The old town of Zhongdian was of little interest other than finding something to eat. I went to the large monastery in town, which was interesting. Then I went to the giant one out of town which was worth the trip, but I find it hard to believe that there are many monks in that giant place. It has many temples in the one large complex. I walked up more and more stairs to visit each one. I don't think there were 10 visitors in the whole place and I never saw more than 10 monks in a place made for many hundreds. In one temple, there was a giant seated Buddha about 35' tall, and the usual overwhelm of fabrics, pictures, incense etc. Off to the left was a young woman in her 20's kneeling in front of a seated lama. He was mumbling his prayers and gave her some blessing. She then pointed to a kind of paddle near him as he continued to mumble on. He took the paddle to bless her with that as well. He raised it, she bowed forward, he brought the wooden paddle down to her pate and just exactly as he touched it to her, her cell phone went off. I swear her ring tune was Material girl with Madonna singing something about What a slut I am...etc. The girl did not shut it off, did not answer it until she bowed again, then got up as in a daze, walked over right in front of Buddha himself in all his gold-plated glory, and finally answered her phone.
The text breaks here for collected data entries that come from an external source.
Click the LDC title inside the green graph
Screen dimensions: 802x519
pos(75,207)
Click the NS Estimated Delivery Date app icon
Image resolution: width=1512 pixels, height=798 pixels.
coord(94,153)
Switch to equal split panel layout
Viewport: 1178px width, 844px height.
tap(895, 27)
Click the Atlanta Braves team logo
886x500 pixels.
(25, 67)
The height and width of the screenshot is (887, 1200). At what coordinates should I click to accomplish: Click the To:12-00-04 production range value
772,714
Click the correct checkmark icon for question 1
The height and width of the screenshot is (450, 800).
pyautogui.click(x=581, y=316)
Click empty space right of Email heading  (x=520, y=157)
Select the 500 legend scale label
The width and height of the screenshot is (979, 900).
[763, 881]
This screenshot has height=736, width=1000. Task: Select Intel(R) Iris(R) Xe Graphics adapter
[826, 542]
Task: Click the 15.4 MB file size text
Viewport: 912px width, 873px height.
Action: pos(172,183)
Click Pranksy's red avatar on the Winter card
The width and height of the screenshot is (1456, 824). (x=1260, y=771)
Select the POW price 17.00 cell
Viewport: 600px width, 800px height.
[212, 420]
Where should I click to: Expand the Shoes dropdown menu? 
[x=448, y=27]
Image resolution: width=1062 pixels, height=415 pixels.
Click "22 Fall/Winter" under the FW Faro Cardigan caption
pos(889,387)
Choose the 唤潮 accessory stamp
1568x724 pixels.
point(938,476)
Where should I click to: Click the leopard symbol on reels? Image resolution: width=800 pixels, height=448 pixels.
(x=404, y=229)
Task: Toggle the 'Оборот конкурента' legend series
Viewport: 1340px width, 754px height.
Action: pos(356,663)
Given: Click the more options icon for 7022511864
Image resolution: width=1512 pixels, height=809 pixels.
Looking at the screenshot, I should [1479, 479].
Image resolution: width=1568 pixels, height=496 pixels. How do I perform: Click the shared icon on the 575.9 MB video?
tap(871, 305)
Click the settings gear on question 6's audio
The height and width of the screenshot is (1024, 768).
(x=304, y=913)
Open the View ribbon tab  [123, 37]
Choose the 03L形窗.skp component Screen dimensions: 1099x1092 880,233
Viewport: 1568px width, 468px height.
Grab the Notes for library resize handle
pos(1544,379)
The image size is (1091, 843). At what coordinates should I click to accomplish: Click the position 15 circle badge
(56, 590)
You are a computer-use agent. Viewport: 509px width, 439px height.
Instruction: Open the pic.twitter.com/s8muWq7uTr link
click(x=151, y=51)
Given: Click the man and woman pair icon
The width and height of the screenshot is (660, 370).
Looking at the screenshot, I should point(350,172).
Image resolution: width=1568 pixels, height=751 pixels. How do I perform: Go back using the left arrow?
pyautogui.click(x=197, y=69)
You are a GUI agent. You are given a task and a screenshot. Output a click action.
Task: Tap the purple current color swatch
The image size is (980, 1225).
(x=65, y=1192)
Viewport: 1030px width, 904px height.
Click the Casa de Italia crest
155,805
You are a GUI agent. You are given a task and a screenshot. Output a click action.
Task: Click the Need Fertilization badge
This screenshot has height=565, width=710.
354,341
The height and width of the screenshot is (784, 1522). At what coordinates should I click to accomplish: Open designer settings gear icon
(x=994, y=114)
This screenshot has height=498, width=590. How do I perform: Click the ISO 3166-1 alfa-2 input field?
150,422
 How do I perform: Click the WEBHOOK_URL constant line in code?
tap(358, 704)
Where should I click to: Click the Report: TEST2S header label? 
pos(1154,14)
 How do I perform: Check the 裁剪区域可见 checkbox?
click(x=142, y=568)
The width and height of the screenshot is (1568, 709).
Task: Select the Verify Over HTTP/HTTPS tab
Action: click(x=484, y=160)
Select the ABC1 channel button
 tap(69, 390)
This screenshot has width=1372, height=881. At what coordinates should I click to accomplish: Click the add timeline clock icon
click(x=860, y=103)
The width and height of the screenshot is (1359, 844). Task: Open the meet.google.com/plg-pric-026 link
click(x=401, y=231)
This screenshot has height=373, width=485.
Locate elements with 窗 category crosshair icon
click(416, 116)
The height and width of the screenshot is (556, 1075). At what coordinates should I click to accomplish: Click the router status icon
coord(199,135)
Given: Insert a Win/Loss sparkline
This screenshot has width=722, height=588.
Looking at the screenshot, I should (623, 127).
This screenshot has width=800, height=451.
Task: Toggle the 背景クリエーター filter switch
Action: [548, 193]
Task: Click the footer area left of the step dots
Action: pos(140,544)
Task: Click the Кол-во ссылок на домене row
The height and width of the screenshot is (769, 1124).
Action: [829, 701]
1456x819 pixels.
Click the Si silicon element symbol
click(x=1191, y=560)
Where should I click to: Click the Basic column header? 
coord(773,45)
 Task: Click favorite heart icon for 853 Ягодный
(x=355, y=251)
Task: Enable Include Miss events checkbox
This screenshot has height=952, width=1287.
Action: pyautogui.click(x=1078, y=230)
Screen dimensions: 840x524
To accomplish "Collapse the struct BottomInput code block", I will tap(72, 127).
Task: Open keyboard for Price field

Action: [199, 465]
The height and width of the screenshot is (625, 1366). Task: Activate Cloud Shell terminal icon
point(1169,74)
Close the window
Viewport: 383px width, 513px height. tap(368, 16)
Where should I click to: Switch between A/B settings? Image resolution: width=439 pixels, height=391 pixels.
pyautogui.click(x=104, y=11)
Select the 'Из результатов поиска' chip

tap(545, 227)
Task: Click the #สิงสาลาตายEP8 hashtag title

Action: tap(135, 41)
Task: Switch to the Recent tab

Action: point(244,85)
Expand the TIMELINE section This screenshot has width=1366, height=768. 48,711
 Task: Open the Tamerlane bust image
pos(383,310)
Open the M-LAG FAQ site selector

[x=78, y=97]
No wonder Buddha is shown smiling so much.
I soon had enough of Zhongdian and decided to catch a frigid early morning 7:15 bus on to Deqin. This was a minibus made for 20 passengers on which they packed 27 people. On Chinese busses, your ticket shows your seat number and Og help you if you fail to sit in the same seat. My seat was in the back row in the middle, so at least my knees were not up against a seat in front of me. I had a stinky fat guy who spat on the floor to my left, and two tiny Tibetan women to my right. I was almost the only non-Tibetan on board (the population of this area that used to formally be Tibet is still 85% Tibetan) except for a couple of Chinese tourists.
We rose slowly off the plateau, among wide pastures of thousands of yaks, up and up into the moutain range. As the sun rose, it was lovely to see the landscape. But then, the Tibetan women began to become motion sick and started vomiting all over the place. As the two to my right were next to a sealed window, they had to jump over me to get to the window on the left in front of me so they could join those two women who were also puking out the window. Sometimes they missed and hit my luggage and the floor and other passengers. Soon more and more people were puking and this continued on for more than five hours. I looked outside and saw heaven while I sat in Hell for all that time. It was the hardest day of the entire trip.